══ Supplied entries

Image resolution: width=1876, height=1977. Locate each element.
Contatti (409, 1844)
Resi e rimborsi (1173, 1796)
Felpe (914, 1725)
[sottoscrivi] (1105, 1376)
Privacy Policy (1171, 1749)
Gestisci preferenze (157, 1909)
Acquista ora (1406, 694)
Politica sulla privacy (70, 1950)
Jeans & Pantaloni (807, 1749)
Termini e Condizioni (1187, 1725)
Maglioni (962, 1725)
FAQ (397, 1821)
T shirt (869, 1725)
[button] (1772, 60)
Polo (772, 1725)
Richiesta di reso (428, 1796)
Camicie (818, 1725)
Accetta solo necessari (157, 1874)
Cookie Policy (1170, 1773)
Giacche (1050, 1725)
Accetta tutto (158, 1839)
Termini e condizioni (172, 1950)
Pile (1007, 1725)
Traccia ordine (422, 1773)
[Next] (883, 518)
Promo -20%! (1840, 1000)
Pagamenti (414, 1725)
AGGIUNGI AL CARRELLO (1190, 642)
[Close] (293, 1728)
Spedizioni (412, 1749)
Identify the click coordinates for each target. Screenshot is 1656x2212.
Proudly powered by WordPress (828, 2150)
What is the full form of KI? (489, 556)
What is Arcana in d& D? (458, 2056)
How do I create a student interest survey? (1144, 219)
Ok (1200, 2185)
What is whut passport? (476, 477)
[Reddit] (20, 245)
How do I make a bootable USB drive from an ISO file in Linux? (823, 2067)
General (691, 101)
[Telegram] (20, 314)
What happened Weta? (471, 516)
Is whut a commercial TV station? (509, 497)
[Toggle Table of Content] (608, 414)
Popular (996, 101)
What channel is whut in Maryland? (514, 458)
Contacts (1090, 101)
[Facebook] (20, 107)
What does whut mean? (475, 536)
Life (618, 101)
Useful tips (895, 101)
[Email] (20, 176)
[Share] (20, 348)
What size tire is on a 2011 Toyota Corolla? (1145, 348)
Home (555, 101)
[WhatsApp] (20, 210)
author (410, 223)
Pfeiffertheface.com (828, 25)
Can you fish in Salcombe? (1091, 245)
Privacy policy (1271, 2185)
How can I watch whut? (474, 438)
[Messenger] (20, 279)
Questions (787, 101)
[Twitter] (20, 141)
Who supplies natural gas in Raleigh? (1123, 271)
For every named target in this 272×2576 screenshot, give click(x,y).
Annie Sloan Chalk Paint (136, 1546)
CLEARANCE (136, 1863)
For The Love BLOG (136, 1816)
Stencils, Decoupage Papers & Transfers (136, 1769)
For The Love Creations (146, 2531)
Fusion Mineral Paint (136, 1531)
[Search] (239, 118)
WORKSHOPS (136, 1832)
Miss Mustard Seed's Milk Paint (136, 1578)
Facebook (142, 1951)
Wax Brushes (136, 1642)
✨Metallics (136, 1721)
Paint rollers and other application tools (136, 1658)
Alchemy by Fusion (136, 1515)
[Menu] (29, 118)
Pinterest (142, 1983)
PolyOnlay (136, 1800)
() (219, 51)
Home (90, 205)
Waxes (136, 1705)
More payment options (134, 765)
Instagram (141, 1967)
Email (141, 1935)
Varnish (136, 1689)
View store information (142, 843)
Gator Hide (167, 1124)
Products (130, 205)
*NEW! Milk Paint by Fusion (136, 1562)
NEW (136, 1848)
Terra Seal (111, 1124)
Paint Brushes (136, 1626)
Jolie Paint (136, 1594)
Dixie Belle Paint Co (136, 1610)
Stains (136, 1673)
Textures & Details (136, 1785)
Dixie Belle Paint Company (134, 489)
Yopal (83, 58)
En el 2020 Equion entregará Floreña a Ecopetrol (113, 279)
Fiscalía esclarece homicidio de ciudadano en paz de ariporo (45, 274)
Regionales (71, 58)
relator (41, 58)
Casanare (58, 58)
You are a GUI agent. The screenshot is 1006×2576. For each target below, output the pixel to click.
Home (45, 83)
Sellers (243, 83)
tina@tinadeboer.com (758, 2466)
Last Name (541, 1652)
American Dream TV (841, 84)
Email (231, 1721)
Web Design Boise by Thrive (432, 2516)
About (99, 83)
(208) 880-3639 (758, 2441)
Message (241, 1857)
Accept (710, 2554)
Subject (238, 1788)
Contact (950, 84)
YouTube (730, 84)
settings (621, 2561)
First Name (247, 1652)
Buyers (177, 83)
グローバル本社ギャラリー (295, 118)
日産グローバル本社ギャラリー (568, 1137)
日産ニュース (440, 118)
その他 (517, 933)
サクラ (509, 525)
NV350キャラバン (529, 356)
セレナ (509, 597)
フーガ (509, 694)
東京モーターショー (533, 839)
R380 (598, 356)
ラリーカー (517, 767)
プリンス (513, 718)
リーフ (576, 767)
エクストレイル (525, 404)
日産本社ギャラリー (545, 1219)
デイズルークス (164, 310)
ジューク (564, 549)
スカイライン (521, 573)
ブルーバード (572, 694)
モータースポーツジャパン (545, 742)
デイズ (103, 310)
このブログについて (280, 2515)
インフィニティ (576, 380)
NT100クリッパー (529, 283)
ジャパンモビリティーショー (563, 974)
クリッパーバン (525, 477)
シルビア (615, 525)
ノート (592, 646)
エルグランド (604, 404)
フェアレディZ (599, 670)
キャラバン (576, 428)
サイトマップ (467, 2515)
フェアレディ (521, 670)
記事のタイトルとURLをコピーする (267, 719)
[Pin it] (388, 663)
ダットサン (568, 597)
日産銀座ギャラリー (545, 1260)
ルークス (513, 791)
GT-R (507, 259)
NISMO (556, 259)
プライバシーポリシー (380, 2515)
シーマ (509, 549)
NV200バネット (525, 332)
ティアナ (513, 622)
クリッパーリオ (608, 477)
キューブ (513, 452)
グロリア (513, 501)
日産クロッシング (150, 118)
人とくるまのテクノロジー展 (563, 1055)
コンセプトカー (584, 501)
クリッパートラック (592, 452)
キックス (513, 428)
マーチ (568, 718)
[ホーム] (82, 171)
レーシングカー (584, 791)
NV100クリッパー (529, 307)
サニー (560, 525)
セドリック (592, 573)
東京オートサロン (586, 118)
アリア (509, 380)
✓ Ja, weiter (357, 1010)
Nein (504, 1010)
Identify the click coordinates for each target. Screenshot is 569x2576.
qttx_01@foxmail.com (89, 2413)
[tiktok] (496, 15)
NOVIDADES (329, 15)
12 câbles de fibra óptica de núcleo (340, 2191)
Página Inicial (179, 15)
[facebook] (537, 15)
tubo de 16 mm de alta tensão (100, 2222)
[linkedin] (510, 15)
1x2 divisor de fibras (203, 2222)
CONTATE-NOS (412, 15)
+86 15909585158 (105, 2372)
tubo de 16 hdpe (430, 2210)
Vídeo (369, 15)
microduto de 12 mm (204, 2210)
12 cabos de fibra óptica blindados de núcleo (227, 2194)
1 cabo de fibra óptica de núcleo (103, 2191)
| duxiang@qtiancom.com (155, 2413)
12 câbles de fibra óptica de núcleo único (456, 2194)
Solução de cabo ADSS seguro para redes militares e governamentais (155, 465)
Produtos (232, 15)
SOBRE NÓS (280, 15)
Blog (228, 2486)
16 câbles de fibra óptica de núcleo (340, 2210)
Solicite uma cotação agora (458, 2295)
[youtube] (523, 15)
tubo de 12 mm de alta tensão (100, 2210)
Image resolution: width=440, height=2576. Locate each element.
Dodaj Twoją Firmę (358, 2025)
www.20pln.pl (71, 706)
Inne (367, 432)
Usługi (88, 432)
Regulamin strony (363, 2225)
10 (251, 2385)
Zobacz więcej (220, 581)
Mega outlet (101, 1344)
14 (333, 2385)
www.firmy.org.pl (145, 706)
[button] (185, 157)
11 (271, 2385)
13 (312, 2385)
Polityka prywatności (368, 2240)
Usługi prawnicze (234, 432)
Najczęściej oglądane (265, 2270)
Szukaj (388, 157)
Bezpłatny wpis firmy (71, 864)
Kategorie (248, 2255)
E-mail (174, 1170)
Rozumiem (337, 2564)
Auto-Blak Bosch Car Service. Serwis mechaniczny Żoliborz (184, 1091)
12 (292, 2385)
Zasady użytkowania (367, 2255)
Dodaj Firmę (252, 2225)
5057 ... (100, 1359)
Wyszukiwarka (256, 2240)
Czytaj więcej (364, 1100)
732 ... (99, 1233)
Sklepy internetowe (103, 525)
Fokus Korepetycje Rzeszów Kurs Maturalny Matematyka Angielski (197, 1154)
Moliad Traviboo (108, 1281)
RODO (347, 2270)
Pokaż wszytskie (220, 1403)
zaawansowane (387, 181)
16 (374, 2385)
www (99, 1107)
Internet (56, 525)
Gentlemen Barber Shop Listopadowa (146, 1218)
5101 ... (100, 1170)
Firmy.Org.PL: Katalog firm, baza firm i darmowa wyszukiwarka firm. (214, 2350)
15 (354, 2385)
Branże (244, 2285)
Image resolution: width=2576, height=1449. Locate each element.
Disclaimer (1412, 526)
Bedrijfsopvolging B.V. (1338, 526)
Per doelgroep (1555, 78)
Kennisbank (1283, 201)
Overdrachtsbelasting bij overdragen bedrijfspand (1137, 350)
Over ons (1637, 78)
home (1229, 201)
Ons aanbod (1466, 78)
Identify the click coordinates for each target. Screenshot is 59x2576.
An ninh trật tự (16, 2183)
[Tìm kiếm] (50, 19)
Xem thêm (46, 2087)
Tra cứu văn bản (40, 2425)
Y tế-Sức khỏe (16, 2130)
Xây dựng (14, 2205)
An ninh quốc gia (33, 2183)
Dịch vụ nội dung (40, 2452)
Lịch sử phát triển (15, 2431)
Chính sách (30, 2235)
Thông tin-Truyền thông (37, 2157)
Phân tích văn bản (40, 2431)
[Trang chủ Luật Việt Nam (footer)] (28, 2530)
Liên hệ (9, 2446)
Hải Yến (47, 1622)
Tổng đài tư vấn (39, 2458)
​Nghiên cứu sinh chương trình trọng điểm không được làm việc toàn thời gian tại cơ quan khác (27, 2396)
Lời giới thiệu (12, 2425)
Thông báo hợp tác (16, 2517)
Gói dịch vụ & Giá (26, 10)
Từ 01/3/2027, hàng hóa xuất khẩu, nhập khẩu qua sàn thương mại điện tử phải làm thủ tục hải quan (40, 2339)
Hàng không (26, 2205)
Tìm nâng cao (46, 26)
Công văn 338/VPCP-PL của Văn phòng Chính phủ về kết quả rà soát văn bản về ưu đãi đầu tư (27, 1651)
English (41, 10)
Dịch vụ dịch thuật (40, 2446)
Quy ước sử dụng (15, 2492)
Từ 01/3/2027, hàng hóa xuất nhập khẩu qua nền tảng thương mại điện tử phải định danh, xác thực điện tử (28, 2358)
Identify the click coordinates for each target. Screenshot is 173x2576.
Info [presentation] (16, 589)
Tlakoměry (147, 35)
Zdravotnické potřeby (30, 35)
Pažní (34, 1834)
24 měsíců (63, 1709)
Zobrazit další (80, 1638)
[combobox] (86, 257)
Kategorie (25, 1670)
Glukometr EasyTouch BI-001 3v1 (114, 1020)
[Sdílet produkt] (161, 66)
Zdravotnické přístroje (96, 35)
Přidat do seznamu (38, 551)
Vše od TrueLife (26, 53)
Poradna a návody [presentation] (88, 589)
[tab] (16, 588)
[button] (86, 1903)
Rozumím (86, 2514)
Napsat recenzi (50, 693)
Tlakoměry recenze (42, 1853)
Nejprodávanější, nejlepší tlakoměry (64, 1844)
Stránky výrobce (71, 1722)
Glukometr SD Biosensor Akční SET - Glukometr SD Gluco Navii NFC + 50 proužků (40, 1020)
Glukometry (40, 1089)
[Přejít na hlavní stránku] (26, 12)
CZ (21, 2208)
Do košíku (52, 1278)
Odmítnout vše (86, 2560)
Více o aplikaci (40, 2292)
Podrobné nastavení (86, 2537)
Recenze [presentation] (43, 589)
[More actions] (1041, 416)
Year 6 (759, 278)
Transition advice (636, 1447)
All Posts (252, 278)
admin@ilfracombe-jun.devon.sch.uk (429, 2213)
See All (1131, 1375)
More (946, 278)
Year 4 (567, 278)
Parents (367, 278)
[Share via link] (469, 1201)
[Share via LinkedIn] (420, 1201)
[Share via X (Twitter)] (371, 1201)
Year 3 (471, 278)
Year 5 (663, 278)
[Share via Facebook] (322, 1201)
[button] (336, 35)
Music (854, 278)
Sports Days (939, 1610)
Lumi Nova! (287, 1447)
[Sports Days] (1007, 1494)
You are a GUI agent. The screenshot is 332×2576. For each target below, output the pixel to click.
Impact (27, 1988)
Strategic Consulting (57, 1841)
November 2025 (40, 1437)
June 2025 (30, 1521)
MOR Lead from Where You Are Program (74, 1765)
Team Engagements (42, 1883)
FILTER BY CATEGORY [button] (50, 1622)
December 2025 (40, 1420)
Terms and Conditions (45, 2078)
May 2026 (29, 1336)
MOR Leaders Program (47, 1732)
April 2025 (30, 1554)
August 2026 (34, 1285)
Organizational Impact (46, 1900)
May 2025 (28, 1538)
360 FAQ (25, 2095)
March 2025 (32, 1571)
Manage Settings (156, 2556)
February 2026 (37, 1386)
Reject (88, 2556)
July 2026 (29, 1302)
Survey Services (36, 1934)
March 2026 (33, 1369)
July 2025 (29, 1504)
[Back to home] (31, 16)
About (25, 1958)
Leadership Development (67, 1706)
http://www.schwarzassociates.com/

════

Copy whichever lines in the listing above hold "câbles".

Result below:
12 câbles de fibra óptica de núcleo (340, 2191)
12 câbles de fibra óptica de núcleo único (456, 2194)
16 câbles de fibra óptica de núcleo (340, 2210)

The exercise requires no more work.